[ACTIVITY LIST]
1 – Translate this sentence from the page on Judith Mackay into Spanish: "The Asian Consultancy on Tobacco Control is, incidentally, listed as one of the sponsors for Globalink, the computer network used by WHO and other organizations to link professional anti-tobacco advocates throughout the world."
2 – Duplicate the part of the page on Judith Mackay that begins at the words "Target: world control" and stops after "zealots in Asia.".

[EXCERPT PROVIDED]
┄┄┄┄┄┄┄┄┄┄

Target: world control - International anti-tobacco cartel advocates at WHO
Judith Mackay

JUDITH MACKAY

Appointed by WHO Director-General Gro Harlem Brundtland in l998 to head the Tobacco-Free Initiative's Policy Advisory Committee. Prior to her appointment at WHO, Mackay was with the Asian Consultancy on Tobacco Control in Hong Kong and was one of the most influential professional anti-tobacco zealots in Asia.

The Asian Consultancy on Tobacco Control is, incidentally, listed as one of the sponsors for Globalink, the computer network used by WHO and other organizations to link professional anti-tobacco advocates throughout the world.

Representing the Asian Consultancy on Tobacco Control, Mackay was one of the signers of the "Statement of International Tobacco Control Advocates on the U.S. Tobacco Litigation Settlement Discussions" in June, l997. Among other outrages, the "statement" recommended that the U.S. tobacco companies be forced to donate $10 billion annually to the WHO for tobacco control and that the U.S. tobacco industry also be required to "offer to compensate foreign government health agencies."

┄┄┄┄┄┄┄┄┄┄

[SUPPLIED INFORMATION]
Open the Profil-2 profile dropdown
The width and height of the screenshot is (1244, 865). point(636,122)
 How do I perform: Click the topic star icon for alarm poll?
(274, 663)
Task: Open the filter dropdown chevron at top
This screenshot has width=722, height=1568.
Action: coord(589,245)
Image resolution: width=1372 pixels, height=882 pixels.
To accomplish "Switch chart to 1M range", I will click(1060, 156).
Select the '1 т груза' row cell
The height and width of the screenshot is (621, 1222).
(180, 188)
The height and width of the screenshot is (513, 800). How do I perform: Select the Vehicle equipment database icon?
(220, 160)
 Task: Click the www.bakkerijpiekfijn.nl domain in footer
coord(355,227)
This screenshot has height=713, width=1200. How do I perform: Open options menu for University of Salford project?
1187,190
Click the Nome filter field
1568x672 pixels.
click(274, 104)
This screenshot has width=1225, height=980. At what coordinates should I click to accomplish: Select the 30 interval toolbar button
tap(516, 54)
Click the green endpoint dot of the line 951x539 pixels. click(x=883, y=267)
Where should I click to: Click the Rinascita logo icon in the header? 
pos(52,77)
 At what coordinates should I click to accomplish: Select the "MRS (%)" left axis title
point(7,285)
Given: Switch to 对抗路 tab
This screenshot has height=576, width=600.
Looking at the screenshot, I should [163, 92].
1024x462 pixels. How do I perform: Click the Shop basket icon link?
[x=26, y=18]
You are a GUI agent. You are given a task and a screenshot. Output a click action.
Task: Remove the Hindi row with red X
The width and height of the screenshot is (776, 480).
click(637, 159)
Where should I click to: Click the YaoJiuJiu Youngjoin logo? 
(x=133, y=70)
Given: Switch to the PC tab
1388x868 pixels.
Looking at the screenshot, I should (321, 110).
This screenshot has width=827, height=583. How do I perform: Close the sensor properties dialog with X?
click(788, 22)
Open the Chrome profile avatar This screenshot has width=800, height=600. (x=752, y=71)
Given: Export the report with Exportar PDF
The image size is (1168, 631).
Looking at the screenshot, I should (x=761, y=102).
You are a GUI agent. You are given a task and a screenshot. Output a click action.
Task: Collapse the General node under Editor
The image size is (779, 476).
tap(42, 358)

┄┄┄┄┄┄┄┄┄┄

[RESULTS OF THE TASKS]
1 – La Asian Consultancy on Tobacco Control figura, por cierto, como uno de los patrocinadores de Globalink, la red informática que utilizan la OMS y otras organizaciones para conectar a defensores profesionales antitabaco de todo el mundo.

2 –
Target: world control - International anti-tobacco cartel advocates at WHO
Judith Mackay

JUDITH MACKAY

Appointed by WHO Director-General Gro Harlem Brundtland in l998 to head the Tobacco-Free Initiative's Policy Advisory Committee. Prior to her appointment at WHO, Mackay was with the Asian Consultancy on Tobacco Control in Hong Kong and was one of the most influential professional anti-tobacco zealots in Asia.